[Extracted data entries]
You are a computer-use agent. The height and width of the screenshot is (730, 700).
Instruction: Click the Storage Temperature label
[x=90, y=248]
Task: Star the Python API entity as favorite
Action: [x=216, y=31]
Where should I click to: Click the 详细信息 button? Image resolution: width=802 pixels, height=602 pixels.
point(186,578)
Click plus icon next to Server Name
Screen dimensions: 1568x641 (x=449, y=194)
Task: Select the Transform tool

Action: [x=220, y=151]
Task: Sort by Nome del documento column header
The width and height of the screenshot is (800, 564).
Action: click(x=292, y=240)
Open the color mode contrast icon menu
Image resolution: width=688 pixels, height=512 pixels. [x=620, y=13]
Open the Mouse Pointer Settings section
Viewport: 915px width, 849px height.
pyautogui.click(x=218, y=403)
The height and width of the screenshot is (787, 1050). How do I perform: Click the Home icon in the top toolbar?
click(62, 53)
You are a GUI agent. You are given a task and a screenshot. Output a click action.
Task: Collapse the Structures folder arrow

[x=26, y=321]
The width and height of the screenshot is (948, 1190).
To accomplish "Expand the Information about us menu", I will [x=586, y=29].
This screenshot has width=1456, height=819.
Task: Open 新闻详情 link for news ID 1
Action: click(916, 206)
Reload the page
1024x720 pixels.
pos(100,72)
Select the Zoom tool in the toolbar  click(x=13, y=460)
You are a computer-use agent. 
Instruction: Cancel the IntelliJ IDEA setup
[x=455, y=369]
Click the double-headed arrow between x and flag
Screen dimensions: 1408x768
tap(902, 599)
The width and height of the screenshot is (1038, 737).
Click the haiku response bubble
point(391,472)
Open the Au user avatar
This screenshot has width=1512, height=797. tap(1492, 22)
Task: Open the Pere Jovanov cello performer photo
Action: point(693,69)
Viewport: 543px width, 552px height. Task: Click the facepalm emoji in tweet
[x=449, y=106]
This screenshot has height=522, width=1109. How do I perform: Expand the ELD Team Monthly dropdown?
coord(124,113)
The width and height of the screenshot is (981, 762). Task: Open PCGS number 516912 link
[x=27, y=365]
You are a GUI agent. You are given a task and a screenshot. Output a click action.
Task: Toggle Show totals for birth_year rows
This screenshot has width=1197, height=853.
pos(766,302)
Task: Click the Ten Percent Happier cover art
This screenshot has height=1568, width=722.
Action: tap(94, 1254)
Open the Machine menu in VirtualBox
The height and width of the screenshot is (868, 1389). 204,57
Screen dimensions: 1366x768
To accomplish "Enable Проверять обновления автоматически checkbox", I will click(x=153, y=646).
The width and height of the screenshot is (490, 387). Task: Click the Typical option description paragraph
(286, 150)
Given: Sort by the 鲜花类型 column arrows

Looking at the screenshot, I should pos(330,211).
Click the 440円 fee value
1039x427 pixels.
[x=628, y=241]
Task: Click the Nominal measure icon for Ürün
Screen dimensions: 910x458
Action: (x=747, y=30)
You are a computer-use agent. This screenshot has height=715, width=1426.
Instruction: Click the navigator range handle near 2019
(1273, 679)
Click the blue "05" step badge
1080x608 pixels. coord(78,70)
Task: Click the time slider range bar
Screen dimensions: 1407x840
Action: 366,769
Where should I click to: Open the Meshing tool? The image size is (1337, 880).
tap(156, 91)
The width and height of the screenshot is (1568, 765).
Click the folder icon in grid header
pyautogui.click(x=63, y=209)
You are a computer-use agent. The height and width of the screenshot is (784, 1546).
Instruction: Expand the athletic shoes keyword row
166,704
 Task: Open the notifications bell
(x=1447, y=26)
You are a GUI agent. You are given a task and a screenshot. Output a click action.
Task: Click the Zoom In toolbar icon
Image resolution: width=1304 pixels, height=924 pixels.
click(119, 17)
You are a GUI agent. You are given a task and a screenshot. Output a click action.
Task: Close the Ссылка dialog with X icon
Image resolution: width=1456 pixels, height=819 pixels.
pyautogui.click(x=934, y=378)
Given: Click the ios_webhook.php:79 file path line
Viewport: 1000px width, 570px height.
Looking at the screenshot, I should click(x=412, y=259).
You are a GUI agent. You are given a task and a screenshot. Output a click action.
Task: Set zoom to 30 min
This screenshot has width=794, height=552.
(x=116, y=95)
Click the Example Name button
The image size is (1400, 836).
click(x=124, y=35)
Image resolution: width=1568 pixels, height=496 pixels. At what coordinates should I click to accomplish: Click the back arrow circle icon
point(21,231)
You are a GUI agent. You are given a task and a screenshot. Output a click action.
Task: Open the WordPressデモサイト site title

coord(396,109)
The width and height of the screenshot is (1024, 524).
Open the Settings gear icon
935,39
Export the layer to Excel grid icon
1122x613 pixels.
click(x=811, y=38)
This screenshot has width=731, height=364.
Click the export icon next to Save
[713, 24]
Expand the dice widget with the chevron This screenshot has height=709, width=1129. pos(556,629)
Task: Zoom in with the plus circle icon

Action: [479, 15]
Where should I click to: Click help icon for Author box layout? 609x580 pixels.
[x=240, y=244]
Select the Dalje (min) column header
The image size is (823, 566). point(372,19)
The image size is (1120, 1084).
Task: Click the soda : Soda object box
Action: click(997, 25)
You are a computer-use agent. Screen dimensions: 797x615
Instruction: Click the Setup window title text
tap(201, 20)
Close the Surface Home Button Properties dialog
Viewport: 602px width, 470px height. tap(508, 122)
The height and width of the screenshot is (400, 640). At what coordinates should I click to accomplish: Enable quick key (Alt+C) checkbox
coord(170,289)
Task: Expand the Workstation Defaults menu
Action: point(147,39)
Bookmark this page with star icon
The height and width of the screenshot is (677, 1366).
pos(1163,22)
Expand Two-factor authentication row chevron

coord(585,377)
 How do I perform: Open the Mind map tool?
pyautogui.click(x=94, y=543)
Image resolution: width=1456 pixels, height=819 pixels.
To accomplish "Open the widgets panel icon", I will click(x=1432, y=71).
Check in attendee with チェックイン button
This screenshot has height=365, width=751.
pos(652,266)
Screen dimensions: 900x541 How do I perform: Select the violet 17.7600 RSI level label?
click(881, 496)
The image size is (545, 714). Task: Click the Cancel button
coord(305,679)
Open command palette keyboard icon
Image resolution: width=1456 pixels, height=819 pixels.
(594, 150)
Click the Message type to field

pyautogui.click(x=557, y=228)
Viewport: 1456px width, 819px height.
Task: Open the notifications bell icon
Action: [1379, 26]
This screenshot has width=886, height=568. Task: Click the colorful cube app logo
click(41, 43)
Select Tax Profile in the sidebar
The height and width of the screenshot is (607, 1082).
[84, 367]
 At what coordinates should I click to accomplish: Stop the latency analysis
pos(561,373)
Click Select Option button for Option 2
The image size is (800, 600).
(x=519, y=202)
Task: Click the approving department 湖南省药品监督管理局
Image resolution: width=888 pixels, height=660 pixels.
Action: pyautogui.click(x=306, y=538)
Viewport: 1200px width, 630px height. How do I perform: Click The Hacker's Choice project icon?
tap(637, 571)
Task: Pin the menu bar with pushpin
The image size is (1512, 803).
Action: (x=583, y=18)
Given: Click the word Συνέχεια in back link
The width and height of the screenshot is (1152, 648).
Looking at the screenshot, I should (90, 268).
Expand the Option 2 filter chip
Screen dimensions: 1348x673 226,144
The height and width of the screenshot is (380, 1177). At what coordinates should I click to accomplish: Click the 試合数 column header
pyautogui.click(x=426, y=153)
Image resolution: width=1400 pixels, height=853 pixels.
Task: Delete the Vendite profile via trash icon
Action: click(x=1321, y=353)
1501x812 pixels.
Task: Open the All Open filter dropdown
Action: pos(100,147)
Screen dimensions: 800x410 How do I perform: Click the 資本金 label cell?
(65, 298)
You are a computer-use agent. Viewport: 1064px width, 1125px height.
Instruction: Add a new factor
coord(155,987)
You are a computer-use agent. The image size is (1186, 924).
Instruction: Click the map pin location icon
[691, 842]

● Given exercise
Reproduce every line of the listing above character for character, with no changes.

● Completed task
You are a computer-use agent. The height and width of the screenshot is (730, 700).
Instruction: Click the Storage Temperature label
[x=90, y=248]
Task: Star the Python API entity as favorite
Action: [x=216, y=31]
Where should I click to: Click the 详细信息 button? Image resolution: width=802 pixels, height=602 pixels.
point(186,578)
Click plus icon next to Server Name
Screen dimensions: 1568x641 (x=449, y=194)
Task: Select the Transform tool

Action: [x=220, y=151]
Task: Sort by Nome del documento column header
The width and height of the screenshot is (800, 564).
Action: click(x=292, y=240)
Open the color mode contrast icon menu
Image resolution: width=688 pixels, height=512 pixels. [x=620, y=13]
Open the Mouse Pointer Settings section
Viewport: 915px width, 849px height.
pyautogui.click(x=218, y=403)
The height and width of the screenshot is (787, 1050). How do I perform: Click the Home icon in the top toolbar?
click(62, 53)
You are a GUI agent. You are given a task and a screenshot. Output a click action.
Task: Collapse the Structures folder arrow

[x=26, y=321]
The width and height of the screenshot is (948, 1190).
To accomplish "Expand the Information about us menu", I will [x=586, y=29].
This screenshot has width=1456, height=819.
Task: Open 新闻详情 link for news ID 1
Action: click(916, 206)
Reload the page
1024x720 pixels.
pos(100,72)
Select the Zoom tool in the toolbar  click(x=13, y=460)
You are a computer-use agent. 
Instruction: Cancel the IntelliJ IDEA setup
[x=455, y=369]
Click the double-headed arrow between x and flag
Screen dimensions: 1408x768
tap(902, 599)
The width and height of the screenshot is (1038, 737).
Click the haiku response bubble
point(391,472)
Open the Au user avatar
This screenshot has width=1512, height=797. tap(1492, 22)
Task: Open the Pere Jovanov cello performer photo
Action: point(693,69)
Viewport: 543px width, 552px height. Task: Click the facepalm emoji in tweet
[x=449, y=106]
This screenshot has height=522, width=1109. How do I perform: Expand the ELD Team Monthly dropdown?
coord(124,113)
The width and height of the screenshot is (981, 762). Task: Open PCGS number 516912 link
[x=27, y=365]
You are a GUI agent. You are given a task and a screenshot. Output a click action.
Task: Toggle Show totals for birth_year rows
This screenshot has width=1197, height=853.
pos(766,302)
Task: Click the Ten Percent Happier cover art
This screenshot has height=1568, width=722.
Action: tap(94, 1254)
Open the Machine menu in VirtualBox
The height and width of the screenshot is (868, 1389). 204,57
Screen dimensions: 1366x768
To accomplish "Enable Проверять обновления автоматически checkbox", I will click(x=153, y=646).
The width and height of the screenshot is (490, 387). Task: Click the Typical option description paragraph
(286, 150)
Given: Sort by the 鲜花类型 column arrows

Looking at the screenshot, I should pos(330,211).
Click the 440円 fee value
1039x427 pixels.
[x=628, y=241]
Task: Click the Nominal measure icon for Ürün
Screen dimensions: 910x458
Action: (x=747, y=30)
You are a computer-use agent. This screenshot has height=715, width=1426.
Instruction: Click the navigator range handle near 2019
(1273, 679)
Click the blue "05" step badge
1080x608 pixels. coord(78,70)
Task: Click the time slider range bar
Screen dimensions: 1407x840
Action: 366,769
Where should I click to: Open the Meshing tool? The image size is (1337, 880).
tap(156, 91)
The width and height of the screenshot is (1568, 765).
Click the folder icon in grid header
pyautogui.click(x=63, y=209)
You are a computer-use agent. The height and width of the screenshot is (784, 1546).
Instruction: Expand the athletic shoes keyword row
166,704
 Task: Open the notifications bell
(x=1447, y=26)
You are a GUI agent. You are given a task and a screenshot. Output a click action.
Task: Click the Zoom In toolbar icon
Image resolution: width=1304 pixels, height=924 pixels.
click(119, 17)
You are a GUI agent. You are given a task and a screenshot. Output a click action.
Task: Close the Ссылка dialog with X icon
Image resolution: width=1456 pixels, height=819 pixels.
pyautogui.click(x=934, y=378)
Given: Click the ios_webhook.php:79 file path line
Viewport: 1000px width, 570px height.
Looking at the screenshot, I should click(x=412, y=259).
You are a GUI agent. You are given a task and a screenshot. Output a click action.
Task: Set zoom to 30 min
This screenshot has width=794, height=552.
(x=116, y=95)
Click the Example Name button
The image size is (1400, 836).
click(x=124, y=35)
Image resolution: width=1568 pixels, height=496 pixels. At what coordinates should I click to accomplish: Click the back arrow circle icon
point(21,231)
You are a GUI agent. You are given a task and a screenshot. Output a click action.
Task: Open the WordPressデモサイト site title

coord(396,109)
The width and height of the screenshot is (1024, 524).
Open the Settings gear icon
935,39
Export the layer to Excel grid icon
1122x613 pixels.
click(x=811, y=38)
This screenshot has width=731, height=364.
Click the export icon next to Save
[713, 24]
Expand the dice widget with the chevron This screenshot has height=709, width=1129. pos(556,629)
Task: Zoom in with the plus circle icon

Action: [479, 15]
Where should I click to: Click help icon for Author box layout? 609x580 pixels.
[x=240, y=244]
Select the Dalje (min) column header
The image size is (823, 566). point(372,19)
The image size is (1120, 1084).
Task: Click the soda : Soda object box
Action: click(997, 25)
You are a computer-use agent. Screen dimensions: 797x615
Instruction: Click the Setup window title text
tap(201, 20)
Close the Surface Home Button Properties dialog
Viewport: 602px width, 470px height. tap(508, 122)
The height and width of the screenshot is (400, 640). At what coordinates should I click to accomplish: Enable quick key (Alt+C) checkbox
coord(170,289)
Task: Expand the Workstation Defaults menu
Action: point(147,39)
Bookmark this page with star icon
The height and width of the screenshot is (677, 1366).
pos(1163,22)
Expand Two-factor authentication row chevron

coord(585,377)
 How do I perform: Open the Mind map tool?
pyautogui.click(x=94, y=543)
Image resolution: width=1456 pixels, height=819 pixels.
To accomplish "Open the widgets panel icon", I will click(x=1432, y=71).
Check in attendee with チェックイン button
This screenshot has height=365, width=751.
pos(652,266)
Screen dimensions: 900x541 How do I perform: Select the violet 17.7600 RSI level label?
click(881, 496)
The image size is (545, 714). Task: Click the Cancel button
coord(305,679)
Open command palette keyboard icon
Image resolution: width=1456 pixels, height=819 pixels.
(594, 150)
Click the Message type to field

pyautogui.click(x=557, y=228)
Viewport: 1456px width, 819px height.
Task: Open the notifications bell icon
Action: [1379, 26]
This screenshot has width=886, height=568. Task: Click the colorful cube app logo
click(41, 43)
Select Tax Profile in the sidebar
The height and width of the screenshot is (607, 1082).
[84, 367]
 At what coordinates should I click to accomplish: Stop the latency analysis
pos(561,373)
Click Select Option button for Option 2
The image size is (800, 600).
(x=519, y=202)
Task: Click the approving department 湖南省药品监督管理局
Image resolution: width=888 pixels, height=660 pixels.
Action: pyautogui.click(x=306, y=538)
Viewport: 1200px width, 630px height. How do I perform: Click The Hacker's Choice project icon?
tap(637, 571)
Task: Pin the menu bar with pushpin
The image size is (1512, 803).
Action: (x=583, y=18)
Given: Click the word Συνέχεια in back link
The width and height of the screenshot is (1152, 648).
Looking at the screenshot, I should (90, 268).
Expand the Option 2 filter chip
Screen dimensions: 1348x673 226,144
The height and width of the screenshot is (380, 1177). At what coordinates should I click to accomplish: Click the 試合数 column header
pyautogui.click(x=426, y=153)
Image resolution: width=1400 pixels, height=853 pixels.
Task: Delete the Vendite profile via trash icon
Action: click(x=1321, y=353)
1501x812 pixels.
Task: Open the All Open filter dropdown
Action: pos(100,147)
Screen dimensions: 800x410 How do I perform: Click the 資本金 label cell?
(65, 298)
You are a computer-use agent. Viewport: 1064px width, 1125px height.
Instruction: Add a new factor
coord(155,987)
You are a computer-use agent. The image size is (1186, 924).
Instruction: Click the map pin location icon
[691, 842]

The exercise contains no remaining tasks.